Entries from a dataset
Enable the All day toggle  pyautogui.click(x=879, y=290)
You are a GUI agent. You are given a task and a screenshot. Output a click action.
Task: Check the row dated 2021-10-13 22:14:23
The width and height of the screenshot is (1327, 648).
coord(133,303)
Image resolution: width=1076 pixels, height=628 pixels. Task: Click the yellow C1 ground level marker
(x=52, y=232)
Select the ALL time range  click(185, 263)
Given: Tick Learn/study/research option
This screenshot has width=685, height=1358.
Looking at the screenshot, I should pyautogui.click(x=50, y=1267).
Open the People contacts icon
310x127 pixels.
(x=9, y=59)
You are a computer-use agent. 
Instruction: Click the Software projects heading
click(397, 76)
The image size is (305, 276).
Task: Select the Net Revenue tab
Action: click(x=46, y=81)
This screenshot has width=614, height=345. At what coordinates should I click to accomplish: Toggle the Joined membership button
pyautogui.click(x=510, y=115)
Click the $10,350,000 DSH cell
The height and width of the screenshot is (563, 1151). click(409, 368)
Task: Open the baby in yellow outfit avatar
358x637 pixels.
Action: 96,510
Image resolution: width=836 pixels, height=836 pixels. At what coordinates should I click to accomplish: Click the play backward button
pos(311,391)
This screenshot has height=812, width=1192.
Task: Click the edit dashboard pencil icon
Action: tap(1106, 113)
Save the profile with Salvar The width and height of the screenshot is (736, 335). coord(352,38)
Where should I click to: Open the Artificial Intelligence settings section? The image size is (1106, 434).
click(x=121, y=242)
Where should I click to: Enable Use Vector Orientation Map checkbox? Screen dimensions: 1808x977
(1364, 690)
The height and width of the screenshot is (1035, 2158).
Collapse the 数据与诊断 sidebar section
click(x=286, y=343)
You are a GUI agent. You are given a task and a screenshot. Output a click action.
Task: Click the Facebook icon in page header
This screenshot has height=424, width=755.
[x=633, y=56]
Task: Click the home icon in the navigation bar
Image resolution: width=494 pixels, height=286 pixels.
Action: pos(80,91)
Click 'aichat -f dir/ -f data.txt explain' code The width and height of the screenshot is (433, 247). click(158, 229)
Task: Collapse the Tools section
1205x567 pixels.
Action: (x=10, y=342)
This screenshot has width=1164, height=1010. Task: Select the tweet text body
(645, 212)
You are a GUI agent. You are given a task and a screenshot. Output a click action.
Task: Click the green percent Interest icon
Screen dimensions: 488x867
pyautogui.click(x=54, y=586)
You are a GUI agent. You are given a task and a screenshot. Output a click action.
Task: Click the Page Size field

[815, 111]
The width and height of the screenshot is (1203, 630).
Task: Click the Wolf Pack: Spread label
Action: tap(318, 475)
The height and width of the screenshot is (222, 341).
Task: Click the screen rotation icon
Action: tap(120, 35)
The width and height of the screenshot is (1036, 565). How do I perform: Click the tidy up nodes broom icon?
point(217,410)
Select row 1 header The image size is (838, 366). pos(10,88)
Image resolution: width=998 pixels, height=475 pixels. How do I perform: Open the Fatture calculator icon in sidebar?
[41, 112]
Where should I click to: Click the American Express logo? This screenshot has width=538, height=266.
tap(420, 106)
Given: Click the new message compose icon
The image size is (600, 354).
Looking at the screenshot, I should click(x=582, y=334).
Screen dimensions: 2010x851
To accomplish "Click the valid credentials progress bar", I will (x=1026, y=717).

Work to complete:
Reproduce every line of the records above without any changes, from the line containing "The width and height of the screenshot is (1036, 565)." down to the last line of the records.

Written reply:
The width and height of the screenshot is (1036, 565). How do I perform: Click the tidy up nodes broom icon?
point(217,410)
Select row 1 header The image size is (838, 366). pos(10,88)
Image resolution: width=998 pixels, height=475 pixels. How do I perform: Open the Fatture calculator icon in sidebar?
[41, 112]
Where should I click to: Click the American Express logo? This screenshot has width=538, height=266.
tap(420, 106)
Given: Click the new message compose icon
The image size is (600, 354).
Looking at the screenshot, I should click(x=582, y=334).
Screen dimensions: 2010x851
To accomplish "Click the valid credentials progress bar", I will (x=1026, y=717).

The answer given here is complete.